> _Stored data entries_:
------------------------------------

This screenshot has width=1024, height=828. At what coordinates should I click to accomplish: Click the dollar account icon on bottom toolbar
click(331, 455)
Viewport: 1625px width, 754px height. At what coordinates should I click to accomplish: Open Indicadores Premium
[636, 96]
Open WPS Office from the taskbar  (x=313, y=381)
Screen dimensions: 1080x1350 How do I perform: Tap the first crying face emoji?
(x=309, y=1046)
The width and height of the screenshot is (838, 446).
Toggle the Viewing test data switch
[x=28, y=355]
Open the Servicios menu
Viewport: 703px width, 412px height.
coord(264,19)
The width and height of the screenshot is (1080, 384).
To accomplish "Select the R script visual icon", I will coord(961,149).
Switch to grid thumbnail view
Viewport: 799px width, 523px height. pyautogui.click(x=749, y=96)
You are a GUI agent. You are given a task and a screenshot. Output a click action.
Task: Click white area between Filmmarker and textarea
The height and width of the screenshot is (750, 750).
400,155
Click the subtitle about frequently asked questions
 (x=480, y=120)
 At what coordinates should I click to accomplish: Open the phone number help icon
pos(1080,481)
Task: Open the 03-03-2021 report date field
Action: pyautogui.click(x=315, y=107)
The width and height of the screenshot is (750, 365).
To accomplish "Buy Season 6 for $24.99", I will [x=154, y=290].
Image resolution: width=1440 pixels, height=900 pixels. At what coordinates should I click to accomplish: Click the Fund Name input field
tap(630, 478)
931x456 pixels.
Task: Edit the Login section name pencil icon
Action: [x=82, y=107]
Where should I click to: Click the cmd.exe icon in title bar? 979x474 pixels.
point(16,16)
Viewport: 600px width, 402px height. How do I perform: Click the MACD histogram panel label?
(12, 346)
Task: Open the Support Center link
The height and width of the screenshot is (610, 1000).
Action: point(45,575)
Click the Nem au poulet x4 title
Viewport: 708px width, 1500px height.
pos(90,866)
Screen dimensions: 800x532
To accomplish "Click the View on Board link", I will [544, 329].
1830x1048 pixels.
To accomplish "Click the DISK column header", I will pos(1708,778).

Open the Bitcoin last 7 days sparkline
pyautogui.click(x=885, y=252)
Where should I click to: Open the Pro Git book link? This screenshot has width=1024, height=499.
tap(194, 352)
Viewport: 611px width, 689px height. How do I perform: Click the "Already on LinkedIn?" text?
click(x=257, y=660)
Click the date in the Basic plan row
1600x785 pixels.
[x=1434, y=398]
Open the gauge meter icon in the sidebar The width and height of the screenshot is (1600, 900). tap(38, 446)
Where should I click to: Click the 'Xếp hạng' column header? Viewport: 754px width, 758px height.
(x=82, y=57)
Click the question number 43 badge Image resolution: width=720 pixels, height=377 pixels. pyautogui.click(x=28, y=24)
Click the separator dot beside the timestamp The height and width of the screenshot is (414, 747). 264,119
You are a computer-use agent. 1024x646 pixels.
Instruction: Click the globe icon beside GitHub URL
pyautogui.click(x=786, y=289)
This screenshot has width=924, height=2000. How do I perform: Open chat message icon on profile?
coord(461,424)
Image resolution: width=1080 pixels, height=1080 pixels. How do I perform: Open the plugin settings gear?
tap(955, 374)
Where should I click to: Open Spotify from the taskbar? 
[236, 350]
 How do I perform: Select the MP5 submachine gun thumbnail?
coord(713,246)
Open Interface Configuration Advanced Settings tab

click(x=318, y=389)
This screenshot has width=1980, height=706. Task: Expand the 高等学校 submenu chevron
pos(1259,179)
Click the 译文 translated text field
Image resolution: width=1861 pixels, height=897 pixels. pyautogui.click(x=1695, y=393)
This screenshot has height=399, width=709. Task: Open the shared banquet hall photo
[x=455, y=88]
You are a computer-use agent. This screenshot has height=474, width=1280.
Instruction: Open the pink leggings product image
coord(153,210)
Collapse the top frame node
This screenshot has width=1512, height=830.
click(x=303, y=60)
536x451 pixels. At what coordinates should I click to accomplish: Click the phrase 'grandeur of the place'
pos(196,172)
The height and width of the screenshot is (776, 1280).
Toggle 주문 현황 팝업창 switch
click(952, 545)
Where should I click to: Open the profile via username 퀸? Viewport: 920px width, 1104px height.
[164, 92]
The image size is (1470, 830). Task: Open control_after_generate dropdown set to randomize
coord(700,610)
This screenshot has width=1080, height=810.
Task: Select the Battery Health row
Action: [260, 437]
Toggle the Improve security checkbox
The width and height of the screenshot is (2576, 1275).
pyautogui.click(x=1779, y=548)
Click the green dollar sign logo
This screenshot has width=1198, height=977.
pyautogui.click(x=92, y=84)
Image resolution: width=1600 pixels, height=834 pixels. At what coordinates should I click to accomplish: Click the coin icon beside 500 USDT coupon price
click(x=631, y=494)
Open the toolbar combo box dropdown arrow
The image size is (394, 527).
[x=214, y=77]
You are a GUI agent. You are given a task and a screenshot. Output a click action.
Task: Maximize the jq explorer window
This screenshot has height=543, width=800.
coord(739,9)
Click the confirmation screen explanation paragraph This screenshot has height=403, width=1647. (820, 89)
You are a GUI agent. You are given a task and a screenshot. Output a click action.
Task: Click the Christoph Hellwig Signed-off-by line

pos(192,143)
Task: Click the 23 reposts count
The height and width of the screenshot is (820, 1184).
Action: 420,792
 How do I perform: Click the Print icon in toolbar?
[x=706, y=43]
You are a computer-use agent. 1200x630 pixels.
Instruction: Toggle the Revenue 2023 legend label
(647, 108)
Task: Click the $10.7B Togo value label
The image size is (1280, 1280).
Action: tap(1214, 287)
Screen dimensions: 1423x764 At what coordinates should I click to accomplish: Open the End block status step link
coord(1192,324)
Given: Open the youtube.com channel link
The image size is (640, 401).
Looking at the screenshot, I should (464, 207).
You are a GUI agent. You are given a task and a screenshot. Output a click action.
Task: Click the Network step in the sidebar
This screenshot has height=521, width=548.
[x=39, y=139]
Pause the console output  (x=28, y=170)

------------------------------------

> _Exercise brief_: Repeat every line exactly, starting with the first line of the entries, and stop once the line containing "Open WPS Office" has been given.

> _Expected output_:
This screenshot has width=1024, height=828. At what coordinates should I click to accomplish: Click the dollar account icon on bottom toolbar
click(331, 455)
Viewport: 1625px width, 754px height. At what coordinates should I click to accomplish: Open Indicadores Premium
[636, 96]
Open WPS Office from the taskbar  (x=313, y=381)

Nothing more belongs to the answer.